**PROMPT**
In the passage on former Bush administration officials, reproduce the section starting at "She remained as" and ending at "secretary of state.", swapping every instance of "Mr Negroponte" for "Ambassador Negroponte".
*** PROVIDED PASSAGE ***
HARRIET MIERS, FORMER WHITE HOUSE COUNSEL
Harriet Miers was another of George W Bush's Texan inner circle to follow him to Washington when he became president.
She replaced another Texan - Alberto Gonzales - as counsel to the president when Mr Gonzales became attorney general.
Ms Miers was President Bush's Supreme Court nominee
She shot to prominence in October 2005 when Mr Bush announced her as his nominee for the vacancy on the Supreme Court after the retirement of Sandra Day O'Connor.
But she withdrew her nomination after critics from both parties complained that she was not sufficiently qualified.
She remained as White House counsel until January 2007, when she resigned, reportedly at the instigation of the White House Chief of Staff Josh Bolten.
JOHN NEGROPONTE, FORMER UN AMBASSADOR
Mr Negroponte was appointed despite strong opposition from a number of members of Congress concerned about reports that he had turned a blind eye to human rights abuses while ambassador to Honduras in the 1980s, in return for Honduran assistance in the fight against the Sandinistas in Nicaragua.
Mr Negroponte was the inaugural director of national intelligence
Following his stint at the UN, Mr Negroponte became first the US ambassador to Iraq, and then the inaugural director of national intelligence, a new role set up after 9/11 to co-ordinate US intelligence agencies. He now serves as deputy secretary of state.
*** End of PROVIDED PASSAGE ***
*** INFORMATION PROVIDED ***
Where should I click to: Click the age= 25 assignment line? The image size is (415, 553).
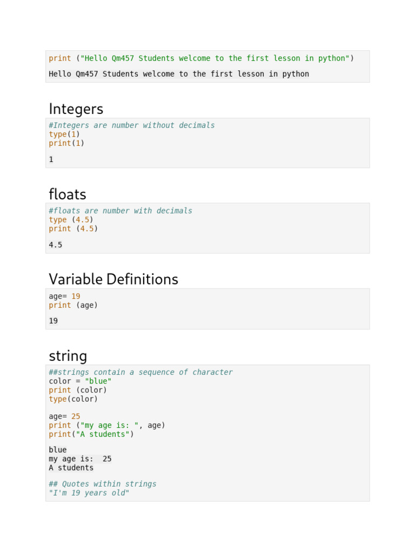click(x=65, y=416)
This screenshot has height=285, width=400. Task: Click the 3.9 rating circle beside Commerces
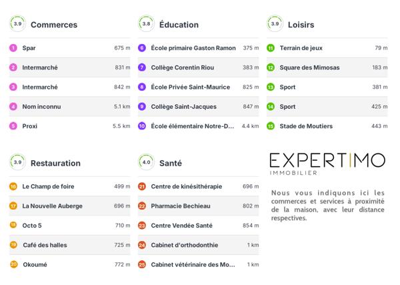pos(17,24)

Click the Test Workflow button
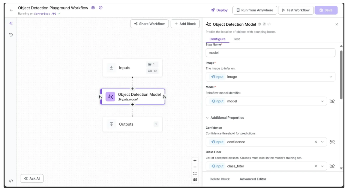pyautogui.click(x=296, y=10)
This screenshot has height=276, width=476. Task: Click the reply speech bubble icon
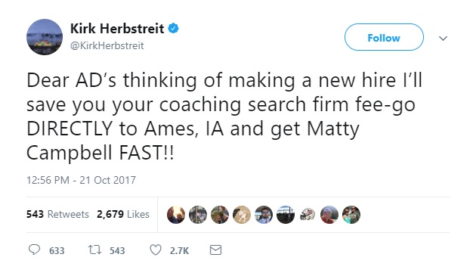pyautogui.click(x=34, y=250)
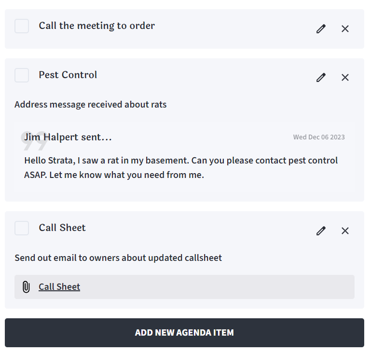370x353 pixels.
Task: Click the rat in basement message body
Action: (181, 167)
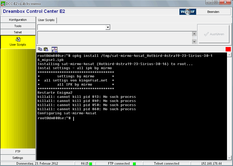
*** End of INFORMATION PROVIDED ***
**EXERCISE SOLUTION**
She remained as White House counsel until January 2007, when she resigned, reportedly at the instigation of the White House Chief of Staff Josh Bolten.
JOHN NEGROPONTE, FORMER UN AMBASSADOR
Ambassador Negroponte was appointed despite strong opposition from a number of members of Congress concerned about reports that he had turned a blind eye to human rights abuses while ambassador to Honduras in the 1980s, in return for Honduran assistance in the fight against the Sandinistas in Nicaragua.
Ambassador Negroponte was the inaugural director of national intelligence
Following his stint at the UN, Ambassador Negroponte became first the US ambassador to Iraq, and then the inaugural director of national intelligence, a new role set up after 9/11 to co-ordinate US intelligence agencies. He now serves as deputy secretary of state.